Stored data

=== Begin Enclosure ===

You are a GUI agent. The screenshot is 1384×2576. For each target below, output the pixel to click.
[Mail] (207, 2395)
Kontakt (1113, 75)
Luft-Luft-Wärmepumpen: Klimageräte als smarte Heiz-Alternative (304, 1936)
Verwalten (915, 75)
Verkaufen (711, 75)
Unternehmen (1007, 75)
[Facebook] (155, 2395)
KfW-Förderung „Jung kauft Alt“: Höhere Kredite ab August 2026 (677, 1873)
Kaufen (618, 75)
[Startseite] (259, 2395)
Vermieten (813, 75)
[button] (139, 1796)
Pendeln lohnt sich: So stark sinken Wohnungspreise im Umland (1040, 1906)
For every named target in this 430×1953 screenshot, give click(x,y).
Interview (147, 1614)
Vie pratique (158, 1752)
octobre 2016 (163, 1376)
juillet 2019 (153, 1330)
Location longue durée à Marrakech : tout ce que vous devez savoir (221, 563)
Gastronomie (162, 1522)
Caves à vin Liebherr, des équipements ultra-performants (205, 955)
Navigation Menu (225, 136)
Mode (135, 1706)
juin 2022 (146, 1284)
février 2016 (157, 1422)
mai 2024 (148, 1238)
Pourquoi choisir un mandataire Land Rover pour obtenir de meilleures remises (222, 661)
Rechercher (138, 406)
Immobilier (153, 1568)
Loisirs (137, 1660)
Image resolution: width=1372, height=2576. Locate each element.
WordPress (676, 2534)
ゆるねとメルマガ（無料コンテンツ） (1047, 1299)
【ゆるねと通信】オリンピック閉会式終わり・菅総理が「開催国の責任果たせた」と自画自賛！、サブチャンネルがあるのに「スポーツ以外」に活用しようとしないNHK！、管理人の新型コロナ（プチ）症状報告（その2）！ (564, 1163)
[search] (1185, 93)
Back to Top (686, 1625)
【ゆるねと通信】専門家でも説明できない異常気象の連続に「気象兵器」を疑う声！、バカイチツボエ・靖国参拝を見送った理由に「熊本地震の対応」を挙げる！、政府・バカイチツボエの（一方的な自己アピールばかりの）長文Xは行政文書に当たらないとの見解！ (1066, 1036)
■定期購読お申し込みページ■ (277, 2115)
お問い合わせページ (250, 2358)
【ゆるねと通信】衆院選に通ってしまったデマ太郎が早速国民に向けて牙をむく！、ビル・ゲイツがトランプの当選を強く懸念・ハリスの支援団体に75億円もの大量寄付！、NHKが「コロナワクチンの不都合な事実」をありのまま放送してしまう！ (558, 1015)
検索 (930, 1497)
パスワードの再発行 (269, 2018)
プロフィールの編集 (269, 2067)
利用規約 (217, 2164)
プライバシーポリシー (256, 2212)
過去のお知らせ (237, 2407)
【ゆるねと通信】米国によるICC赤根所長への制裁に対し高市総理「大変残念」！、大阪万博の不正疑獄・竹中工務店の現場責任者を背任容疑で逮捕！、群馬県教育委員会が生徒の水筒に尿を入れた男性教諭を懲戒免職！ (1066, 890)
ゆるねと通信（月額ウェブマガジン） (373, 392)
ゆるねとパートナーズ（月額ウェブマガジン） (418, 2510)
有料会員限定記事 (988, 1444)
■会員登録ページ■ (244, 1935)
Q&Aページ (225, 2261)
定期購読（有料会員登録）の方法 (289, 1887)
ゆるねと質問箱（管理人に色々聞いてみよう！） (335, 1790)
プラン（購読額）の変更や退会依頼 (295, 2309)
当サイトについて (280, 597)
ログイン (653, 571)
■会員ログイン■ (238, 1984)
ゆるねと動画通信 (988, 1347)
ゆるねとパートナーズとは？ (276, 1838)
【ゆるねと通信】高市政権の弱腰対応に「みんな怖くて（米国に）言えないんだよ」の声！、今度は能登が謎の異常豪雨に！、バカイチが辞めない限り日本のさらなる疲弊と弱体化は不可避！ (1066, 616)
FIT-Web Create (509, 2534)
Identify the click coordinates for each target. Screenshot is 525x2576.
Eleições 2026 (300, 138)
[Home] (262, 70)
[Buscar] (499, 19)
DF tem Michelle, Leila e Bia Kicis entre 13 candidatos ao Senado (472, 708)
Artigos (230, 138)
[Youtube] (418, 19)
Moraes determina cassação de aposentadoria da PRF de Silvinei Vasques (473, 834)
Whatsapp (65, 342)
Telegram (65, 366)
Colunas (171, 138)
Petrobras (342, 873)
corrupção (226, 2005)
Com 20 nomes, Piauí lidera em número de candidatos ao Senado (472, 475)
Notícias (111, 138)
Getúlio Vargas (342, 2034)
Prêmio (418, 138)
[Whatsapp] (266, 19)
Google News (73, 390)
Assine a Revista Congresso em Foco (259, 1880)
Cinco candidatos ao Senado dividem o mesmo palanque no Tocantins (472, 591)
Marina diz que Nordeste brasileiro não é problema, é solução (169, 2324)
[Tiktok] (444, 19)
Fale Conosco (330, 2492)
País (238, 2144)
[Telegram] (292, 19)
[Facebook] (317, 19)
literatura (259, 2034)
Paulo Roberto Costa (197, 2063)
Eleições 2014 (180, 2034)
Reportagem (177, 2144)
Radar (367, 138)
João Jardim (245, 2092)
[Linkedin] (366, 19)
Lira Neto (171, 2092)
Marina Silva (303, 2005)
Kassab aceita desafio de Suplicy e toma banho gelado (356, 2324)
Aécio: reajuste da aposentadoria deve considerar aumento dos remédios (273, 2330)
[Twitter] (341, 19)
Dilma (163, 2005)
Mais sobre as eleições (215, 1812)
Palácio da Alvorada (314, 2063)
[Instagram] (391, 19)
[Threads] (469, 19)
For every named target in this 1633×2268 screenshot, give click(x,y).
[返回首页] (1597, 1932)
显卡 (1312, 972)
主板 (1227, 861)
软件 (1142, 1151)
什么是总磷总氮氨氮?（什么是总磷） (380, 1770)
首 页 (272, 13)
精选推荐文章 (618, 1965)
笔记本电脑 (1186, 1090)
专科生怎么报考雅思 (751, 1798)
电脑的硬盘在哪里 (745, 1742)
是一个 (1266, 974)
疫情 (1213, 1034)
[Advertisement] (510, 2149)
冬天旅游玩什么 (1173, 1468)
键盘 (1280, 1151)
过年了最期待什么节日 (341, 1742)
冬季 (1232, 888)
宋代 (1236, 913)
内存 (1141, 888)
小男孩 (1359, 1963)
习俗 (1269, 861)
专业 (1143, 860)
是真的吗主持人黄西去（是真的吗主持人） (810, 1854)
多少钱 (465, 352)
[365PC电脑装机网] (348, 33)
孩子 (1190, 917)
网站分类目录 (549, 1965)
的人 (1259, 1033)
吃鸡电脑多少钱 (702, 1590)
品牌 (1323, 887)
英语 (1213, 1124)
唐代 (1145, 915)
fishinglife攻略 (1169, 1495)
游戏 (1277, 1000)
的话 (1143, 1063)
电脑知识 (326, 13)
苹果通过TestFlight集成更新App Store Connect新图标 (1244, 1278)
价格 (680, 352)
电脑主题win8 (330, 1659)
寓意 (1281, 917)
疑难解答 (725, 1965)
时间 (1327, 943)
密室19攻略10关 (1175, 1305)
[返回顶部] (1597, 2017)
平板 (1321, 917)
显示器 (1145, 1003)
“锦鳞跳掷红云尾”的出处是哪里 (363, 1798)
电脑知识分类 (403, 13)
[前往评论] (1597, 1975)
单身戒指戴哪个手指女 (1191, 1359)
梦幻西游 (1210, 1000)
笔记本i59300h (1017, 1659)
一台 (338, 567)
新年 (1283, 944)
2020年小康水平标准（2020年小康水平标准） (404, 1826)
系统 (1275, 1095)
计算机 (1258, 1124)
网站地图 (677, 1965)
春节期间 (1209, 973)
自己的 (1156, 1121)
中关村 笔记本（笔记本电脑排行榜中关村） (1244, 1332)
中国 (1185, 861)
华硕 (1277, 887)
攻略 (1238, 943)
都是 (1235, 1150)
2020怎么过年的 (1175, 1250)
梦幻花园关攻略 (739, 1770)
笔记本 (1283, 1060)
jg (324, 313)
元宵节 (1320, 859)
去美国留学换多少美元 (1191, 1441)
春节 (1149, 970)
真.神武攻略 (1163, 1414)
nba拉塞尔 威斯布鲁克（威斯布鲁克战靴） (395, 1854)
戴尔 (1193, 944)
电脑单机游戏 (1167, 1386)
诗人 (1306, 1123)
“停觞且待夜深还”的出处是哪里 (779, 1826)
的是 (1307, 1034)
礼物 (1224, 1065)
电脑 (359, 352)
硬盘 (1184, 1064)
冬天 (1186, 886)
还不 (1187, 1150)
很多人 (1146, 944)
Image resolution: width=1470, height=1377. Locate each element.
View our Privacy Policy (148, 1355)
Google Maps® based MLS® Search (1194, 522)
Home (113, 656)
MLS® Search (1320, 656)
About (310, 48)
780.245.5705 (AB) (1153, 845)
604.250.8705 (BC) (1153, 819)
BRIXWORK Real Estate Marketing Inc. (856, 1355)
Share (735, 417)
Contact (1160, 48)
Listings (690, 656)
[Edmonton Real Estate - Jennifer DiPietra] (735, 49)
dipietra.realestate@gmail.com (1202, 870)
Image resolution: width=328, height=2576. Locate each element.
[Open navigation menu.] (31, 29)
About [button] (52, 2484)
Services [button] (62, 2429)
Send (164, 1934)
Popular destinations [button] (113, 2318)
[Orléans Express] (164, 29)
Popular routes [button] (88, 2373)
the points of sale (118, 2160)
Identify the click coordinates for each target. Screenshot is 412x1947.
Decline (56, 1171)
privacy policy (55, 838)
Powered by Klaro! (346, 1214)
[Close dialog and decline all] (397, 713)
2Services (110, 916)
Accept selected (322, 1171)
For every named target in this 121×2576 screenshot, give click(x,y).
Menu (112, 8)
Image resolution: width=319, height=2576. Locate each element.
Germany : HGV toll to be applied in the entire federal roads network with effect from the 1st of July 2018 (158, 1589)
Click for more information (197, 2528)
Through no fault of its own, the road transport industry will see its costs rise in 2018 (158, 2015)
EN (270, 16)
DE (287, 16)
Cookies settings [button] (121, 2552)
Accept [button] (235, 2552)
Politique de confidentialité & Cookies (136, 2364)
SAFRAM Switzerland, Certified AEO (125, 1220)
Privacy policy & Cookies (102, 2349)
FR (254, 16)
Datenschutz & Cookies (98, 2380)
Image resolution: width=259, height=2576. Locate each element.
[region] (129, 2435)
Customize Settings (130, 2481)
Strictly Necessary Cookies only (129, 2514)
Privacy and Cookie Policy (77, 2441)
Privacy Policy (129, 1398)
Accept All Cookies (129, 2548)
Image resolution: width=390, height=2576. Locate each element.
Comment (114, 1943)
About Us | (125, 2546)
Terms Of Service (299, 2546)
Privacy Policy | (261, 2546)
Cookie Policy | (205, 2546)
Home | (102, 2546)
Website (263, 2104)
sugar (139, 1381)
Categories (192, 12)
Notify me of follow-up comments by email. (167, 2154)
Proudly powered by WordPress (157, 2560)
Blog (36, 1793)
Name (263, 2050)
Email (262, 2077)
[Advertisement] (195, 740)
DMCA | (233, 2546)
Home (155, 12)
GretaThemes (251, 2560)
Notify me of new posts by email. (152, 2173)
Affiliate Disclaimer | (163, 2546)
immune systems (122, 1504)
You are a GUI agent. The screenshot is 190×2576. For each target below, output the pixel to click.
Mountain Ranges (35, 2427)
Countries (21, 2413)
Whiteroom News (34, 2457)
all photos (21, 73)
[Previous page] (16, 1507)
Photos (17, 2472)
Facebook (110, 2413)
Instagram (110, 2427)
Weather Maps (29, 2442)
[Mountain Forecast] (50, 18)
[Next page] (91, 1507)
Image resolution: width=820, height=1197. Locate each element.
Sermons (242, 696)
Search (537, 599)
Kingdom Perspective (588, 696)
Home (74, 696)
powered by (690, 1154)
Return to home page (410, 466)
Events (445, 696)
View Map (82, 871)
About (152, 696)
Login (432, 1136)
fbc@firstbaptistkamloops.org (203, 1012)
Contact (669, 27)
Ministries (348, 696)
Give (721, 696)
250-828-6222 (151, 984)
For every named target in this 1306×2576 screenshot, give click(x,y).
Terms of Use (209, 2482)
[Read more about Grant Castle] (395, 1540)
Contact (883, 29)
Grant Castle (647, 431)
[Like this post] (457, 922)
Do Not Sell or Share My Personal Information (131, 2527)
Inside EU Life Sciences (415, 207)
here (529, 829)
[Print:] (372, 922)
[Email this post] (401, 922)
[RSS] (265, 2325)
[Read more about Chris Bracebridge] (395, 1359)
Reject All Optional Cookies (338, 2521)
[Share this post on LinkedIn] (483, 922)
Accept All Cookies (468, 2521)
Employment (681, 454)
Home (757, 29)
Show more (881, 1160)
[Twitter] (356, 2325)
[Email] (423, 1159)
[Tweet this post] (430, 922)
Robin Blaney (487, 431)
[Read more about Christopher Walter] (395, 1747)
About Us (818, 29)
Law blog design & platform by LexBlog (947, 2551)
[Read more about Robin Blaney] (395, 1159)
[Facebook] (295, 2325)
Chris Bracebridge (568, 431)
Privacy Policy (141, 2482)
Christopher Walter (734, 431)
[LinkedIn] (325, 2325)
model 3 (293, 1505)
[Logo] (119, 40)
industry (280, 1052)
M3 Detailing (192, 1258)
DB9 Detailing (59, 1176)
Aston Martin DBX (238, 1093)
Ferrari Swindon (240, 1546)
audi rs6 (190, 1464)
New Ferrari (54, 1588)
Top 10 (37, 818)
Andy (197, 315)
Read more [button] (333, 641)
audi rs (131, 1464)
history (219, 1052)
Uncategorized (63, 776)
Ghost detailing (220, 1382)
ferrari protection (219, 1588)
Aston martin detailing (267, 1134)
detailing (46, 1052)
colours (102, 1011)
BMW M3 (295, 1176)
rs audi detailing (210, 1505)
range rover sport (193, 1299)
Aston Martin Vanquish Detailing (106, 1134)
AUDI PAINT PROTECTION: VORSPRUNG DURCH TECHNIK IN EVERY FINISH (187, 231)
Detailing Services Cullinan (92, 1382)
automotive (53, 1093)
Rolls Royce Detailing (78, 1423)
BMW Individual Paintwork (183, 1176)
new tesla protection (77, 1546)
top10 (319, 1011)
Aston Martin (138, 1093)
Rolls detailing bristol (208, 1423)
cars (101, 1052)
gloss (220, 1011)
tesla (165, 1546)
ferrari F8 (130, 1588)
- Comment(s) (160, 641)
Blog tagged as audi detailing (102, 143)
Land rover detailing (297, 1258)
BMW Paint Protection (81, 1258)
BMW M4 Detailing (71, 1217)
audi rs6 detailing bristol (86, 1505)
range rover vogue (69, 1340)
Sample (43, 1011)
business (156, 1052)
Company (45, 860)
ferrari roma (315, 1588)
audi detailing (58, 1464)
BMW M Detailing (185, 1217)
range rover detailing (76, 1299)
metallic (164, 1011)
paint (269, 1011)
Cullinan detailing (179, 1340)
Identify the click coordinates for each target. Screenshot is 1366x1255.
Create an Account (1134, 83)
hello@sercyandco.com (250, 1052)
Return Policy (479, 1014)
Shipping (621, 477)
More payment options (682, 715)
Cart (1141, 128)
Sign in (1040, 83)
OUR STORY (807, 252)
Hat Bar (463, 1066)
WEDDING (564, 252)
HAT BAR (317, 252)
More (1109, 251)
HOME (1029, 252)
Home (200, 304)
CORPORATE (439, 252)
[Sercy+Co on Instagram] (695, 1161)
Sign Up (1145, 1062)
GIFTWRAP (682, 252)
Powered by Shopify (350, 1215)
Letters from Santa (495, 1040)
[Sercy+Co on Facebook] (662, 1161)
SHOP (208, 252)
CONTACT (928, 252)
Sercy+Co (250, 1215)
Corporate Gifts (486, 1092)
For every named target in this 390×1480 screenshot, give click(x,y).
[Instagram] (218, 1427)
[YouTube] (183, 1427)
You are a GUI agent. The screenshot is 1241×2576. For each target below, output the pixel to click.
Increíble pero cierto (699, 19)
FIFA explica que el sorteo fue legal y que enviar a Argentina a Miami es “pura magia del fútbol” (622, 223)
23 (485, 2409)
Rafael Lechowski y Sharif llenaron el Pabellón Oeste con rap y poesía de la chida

=== End Enclosure ===

§ Exercise requirements
Could you retype exactly the lines above, starting at the line that contains "Inside EU Life Sciences (415, 207)" and ending at the line that contains "gloss (220, 1011)", and nothing more?

§ Solution
Inside EU Life Sciences (415, 207)
here (529, 829)
[Print:] (372, 922)
[Email this post] (401, 922)
[RSS] (265, 2325)
[Read more about Chris Bracebridge] (395, 1359)
Reject All Optional Cookies (338, 2521)
[Share this post on LinkedIn] (483, 922)
Accept All Cookies (468, 2521)
Employment (681, 454)
Home (757, 29)
Show more (881, 1160)
[Twitter] (356, 2325)
[Email] (423, 1159)
[Tweet this post] (430, 922)
Robin Blaney (487, 431)
[Read more about Christopher Walter] (395, 1747)
About Us (818, 29)
Law blog design & platform by LexBlog (947, 2551)
[Read more about Robin Blaney] (395, 1159)
[Facebook] (295, 2325)
Chris Bracebridge (568, 431)
Privacy Policy (141, 2482)
Christopher Walter (734, 431)
[LinkedIn] (325, 2325)
model 3 (293, 1505)
[Logo] (119, 40)
industry (280, 1052)
M3 Detailing (192, 1258)
DB9 Detailing (59, 1176)
Aston Martin DBX (238, 1093)
Ferrari Swindon (240, 1546)
audi rs6 (190, 1464)
New Ferrari (54, 1588)
Top 10 (37, 818)
Andy (197, 315)
Read more [button] (333, 641)
audi rs (131, 1464)
history (219, 1052)
Uncategorized (63, 776)
Ghost detailing (220, 1382)
ferrari protection (219, 1588)
Aston martin detailing (267, 1134)
detailing (46, 1052)
colours (102, 1011)
BMW M3 (295, 1176)
rs audi detailing (210, 1505)
range rover sport (193, 1299)
Aston Martin Vanquish Detailing (106, 1134)
AUDI PAINT PROTECTION: VORSPRUNG DURCH TECHNIK IN EVERY FINISH (187, 231)
Detailing Services Cullinan (92, 1382)
automotive (53, 1093)
Rolls Royce Detailing (78, 1423)
BMW Individual Paintwork (183, 1176)
new tesla protection (77, 1546)
top10 (319, 1011)
Aston Martin (138, 1093)
Rolls detailing bristol (208, 1423)
cars (101, 1052)
gloss (220, 1011)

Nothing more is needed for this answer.